It’s been 2 years since I first pressed the bright blue ‘publish’ button on my book blog. 2 years since I dipped my toe into the enormous pool that is the book blogging community. It was terrifying at first, however new and exciting it was to have, a space that I could call my own to unleash my true passion for literature, and up until now I was plagued by self-doubt, I lost sleep over blog statistics and wondered endlessly the question which everyone wonders at least once in their life ‘Do they accept me?’ They being the many book bloggers I encountered on social media, the ones whose book blogs seemed infinitely better than mine, the veterans and the pioneers of the blogging community and those who fit perfectly into the puzzle I was so desperately trying to be part of. I longed to be like them, the ones who made blogging look so effortless and easy while I was struggling to write a coherent post about summer reads (it’s safe to say that post didn’t end well).

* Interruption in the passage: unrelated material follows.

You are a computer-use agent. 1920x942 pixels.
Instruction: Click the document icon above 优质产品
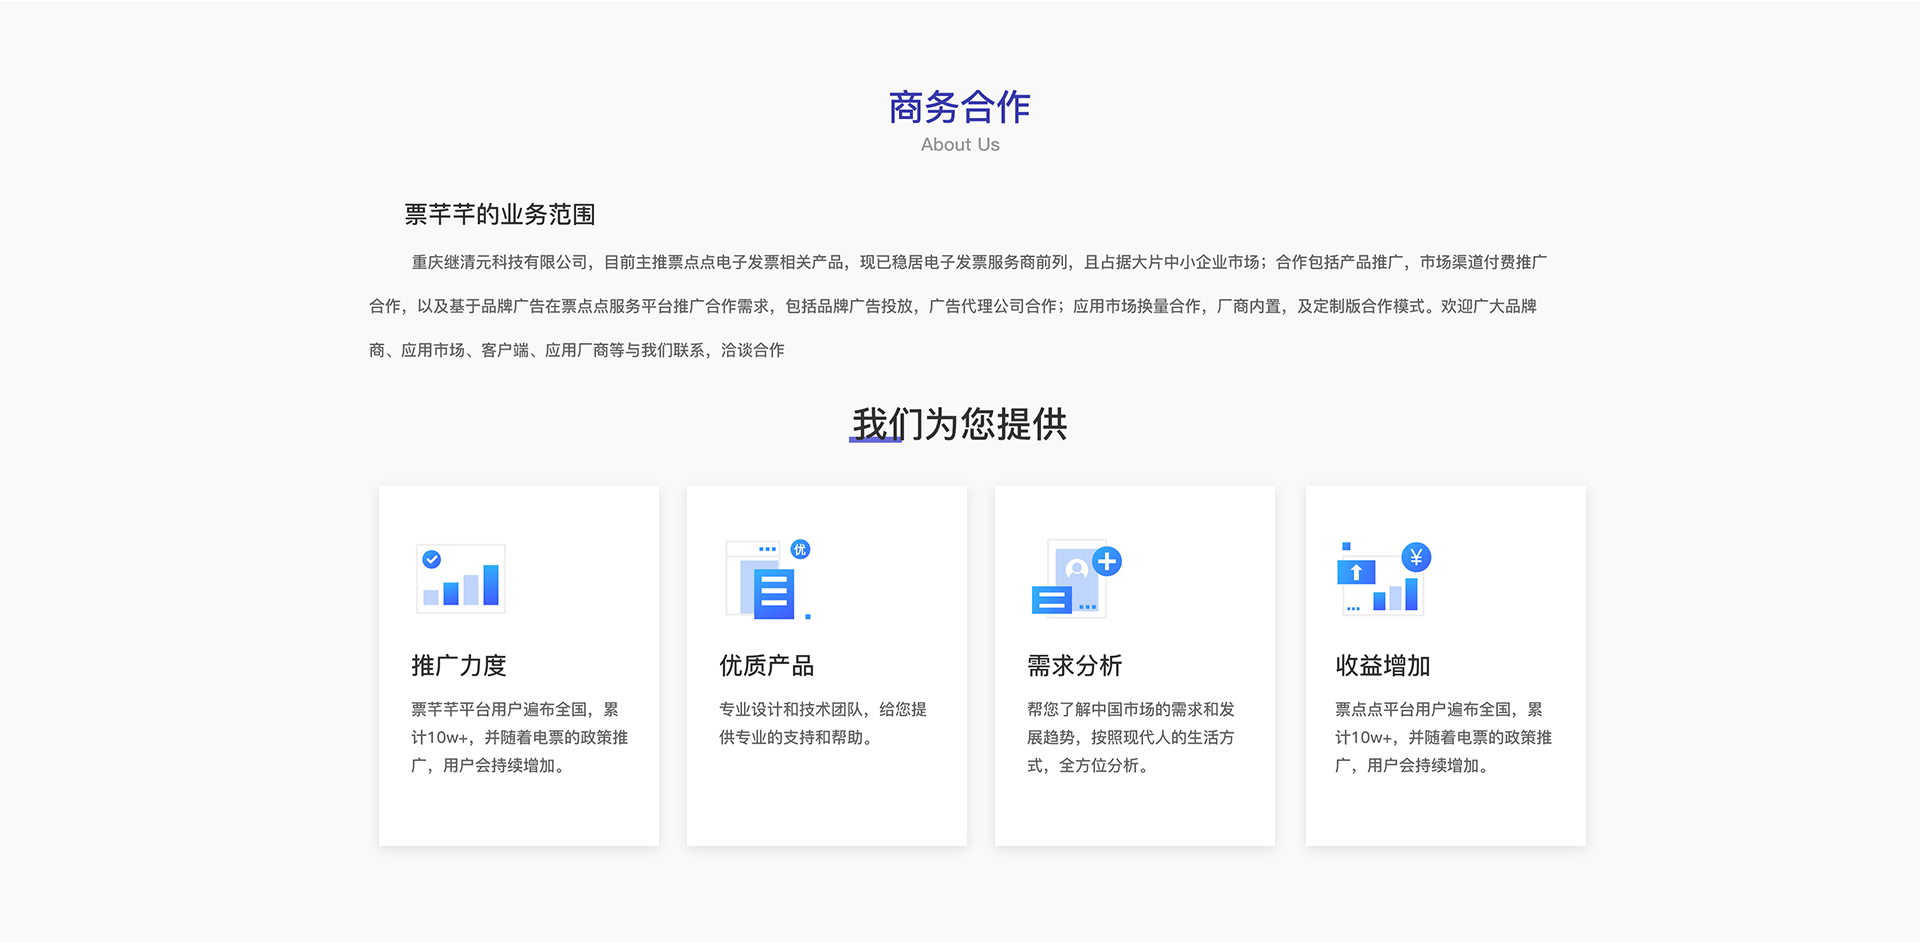[x=768, y=583]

All these fears though, were due to blindness on my part. Blindness that I would receive hundreds of hits overnight, that acceptance would come instantaneously and that blogging would be easy. I forgot that to be known, you have to make yourself visible, loud and you have to graft. So I began building myself and my blog from the ground up, review after review, social media interactions with people I had never met before and slowly, this toxic idea that I had to be ‘successful’ to be a good blogger faded from my mind. It faded with twitter chats (which involved a lot of Agatha Christie love) where I met like-minded people, people whose posts made me look at my bookshelves and encouraged me to make a better change, to open new doors to new books for new adventures. In fact, without those hours spent developing my literary opinions (whether it be on classics or comics), I wouldn’t have pitched to write a teeny tiny piece for the Guardian Teen Books Site and I wouldn’t have rediscovered the reason I started blogging in the first place – my love of books.
Now, both feet are firmly in the blogging pool where I feel right at home and I hope I can continue to be the blogger I want, not the blogger I hope other people want.